The idea of the bootstrapping is to generate many different versions of the original dataset. If the original dataset is a good representation of the whole population, then the bootstrap method can achieve the effect (even though it is not real) that the bootstrapped datasets are generated from the original population. Because of the replacement strategy, bootstrapped datasets can vary a lot from each other. Therefore, it is especially useful when the original dataset does not contain too many examples that can be precisely analysed. At the same time, bootstrapped datasets can be analysed together to estimate various statistics.
Bootstrap is also used in some machine learning algorithms, like Random Forest or Gradient Boosting, to reduce the chances of overfitting.
Using bootstrap for confidence intervals
Contrary to the previous algorithm, bootsrap fully constructs the distribution of the target statistic.
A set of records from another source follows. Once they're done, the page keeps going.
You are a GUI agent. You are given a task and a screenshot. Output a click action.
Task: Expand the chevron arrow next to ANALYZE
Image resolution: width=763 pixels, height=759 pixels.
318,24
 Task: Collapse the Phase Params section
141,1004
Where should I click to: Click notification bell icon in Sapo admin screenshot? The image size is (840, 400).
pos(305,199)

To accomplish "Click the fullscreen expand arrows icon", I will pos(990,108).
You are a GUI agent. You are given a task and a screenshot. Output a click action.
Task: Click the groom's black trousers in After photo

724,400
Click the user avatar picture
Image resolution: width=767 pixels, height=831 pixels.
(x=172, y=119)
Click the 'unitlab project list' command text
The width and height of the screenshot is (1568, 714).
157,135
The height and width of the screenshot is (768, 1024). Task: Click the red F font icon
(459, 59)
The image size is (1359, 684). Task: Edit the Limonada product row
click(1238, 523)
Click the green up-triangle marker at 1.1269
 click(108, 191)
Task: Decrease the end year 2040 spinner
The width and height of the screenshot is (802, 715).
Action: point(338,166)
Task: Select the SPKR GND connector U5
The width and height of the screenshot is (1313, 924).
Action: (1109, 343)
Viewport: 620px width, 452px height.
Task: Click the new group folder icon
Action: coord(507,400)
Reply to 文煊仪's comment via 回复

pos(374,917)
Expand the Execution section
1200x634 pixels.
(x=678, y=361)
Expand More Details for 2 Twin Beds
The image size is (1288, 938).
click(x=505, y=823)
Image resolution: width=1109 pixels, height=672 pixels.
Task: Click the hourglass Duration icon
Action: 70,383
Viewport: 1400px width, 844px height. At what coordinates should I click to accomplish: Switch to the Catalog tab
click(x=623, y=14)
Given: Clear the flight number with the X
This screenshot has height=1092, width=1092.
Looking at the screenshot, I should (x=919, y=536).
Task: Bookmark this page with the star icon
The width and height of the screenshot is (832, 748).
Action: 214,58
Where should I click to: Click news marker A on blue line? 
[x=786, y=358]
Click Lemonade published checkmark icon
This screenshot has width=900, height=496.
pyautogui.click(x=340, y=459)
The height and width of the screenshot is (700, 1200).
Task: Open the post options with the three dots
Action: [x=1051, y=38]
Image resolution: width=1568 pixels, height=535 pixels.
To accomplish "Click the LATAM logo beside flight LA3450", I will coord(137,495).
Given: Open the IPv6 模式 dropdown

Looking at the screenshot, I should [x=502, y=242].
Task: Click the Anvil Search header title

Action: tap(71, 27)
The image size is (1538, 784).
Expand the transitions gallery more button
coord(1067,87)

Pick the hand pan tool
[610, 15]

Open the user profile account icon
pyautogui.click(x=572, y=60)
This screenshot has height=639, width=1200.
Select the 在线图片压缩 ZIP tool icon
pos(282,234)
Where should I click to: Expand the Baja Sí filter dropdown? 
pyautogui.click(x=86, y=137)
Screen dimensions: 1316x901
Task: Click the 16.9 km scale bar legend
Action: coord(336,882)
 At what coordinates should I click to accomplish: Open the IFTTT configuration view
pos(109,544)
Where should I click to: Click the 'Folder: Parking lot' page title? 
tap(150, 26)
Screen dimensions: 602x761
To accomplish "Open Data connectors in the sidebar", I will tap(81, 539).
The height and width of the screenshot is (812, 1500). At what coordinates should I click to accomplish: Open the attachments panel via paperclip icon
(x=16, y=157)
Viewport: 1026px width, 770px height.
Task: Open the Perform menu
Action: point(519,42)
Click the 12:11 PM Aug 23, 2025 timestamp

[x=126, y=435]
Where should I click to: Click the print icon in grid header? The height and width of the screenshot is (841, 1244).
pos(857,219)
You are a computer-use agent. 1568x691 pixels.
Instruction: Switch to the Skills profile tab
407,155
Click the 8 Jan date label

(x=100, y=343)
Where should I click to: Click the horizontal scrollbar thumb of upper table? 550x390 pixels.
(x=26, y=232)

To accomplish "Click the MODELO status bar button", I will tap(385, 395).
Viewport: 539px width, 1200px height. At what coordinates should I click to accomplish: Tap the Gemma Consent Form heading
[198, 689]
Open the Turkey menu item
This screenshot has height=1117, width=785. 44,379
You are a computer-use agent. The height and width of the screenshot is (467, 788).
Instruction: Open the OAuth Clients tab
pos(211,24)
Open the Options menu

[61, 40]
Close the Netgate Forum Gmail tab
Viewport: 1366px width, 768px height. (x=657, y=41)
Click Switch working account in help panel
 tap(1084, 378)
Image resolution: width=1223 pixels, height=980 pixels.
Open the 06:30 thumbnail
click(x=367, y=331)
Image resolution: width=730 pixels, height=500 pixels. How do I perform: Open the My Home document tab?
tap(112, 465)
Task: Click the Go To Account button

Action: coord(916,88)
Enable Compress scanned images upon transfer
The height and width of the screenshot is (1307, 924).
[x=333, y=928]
For each generated bootstrapped dataset, the target statistic is calculated and then used as a data point. Ultimately, all the calculated data points form a statistical distribution.
Based on the confidence level p, the bounds covering p% of the data points around the center form a confidence interval.
Code
It would be easier to understand the algorithm, by going through the code implementing the bootstrap concept. Let us imagine that we would like to build a 95% confidence interval for the median given 40 sample age observations.
data = [
33, 37, 21, 27, 34, 33, 36, 46, 40, 25,
40, 30, 38, 37, 38, 23, 19, 35, 31, 22,
18, 24, 37, 33, 42, 25, 28, 38, 34, 43,
20, 26, 32, 29, 31, 41, 23, 28, 36, 34
]
p = 0.95
function = np.median
function_name = 'median'
To achieve that, we will generate n = 1000 bootstrapped datasets of size 30 (the same size as the number of given observations). The larger number of bootstrapped datasets provides more precise estimations.
n = 10000
size = len(data)
datasets = [np.random.choice(data, size, replace=True) for _ in range(n)]
For each bootstrapped dataset, we will calculate its statistic (the median in our case).
statistics = [function(dataset) for dataset in datasets]
Having calculated all n = 10000 statistics, let us plot their distribution. The 95% confidence interval for the median is located between the 5-th and 95-th quantiles.
lower_quantile = np.quantile(statistics, 1 - p)
upper_quantile = np.quantile(statistics, p)
print(
f'{p * 100}% confidence interval for the {function_name}:
({lower_quantile:.3f}, {upper_quantile:.3f})'
)
plt.figure(figsize=(12, 8))
ax = sns.distplot(statistics, rug=False, hist=False, color='dodgerblue')
ax.yaxis.set_tick_params(labelleft=False)
plt.axvline(lower_quantile, color='orangered', linestyle='--')
plt.axvline(upper_quantile, color='orangered', linestyle='--')
plt.title(f'{p * 100}% confidence interval for the {function_name}')
The analogous strategy can be applied to the computation of other statistics as well.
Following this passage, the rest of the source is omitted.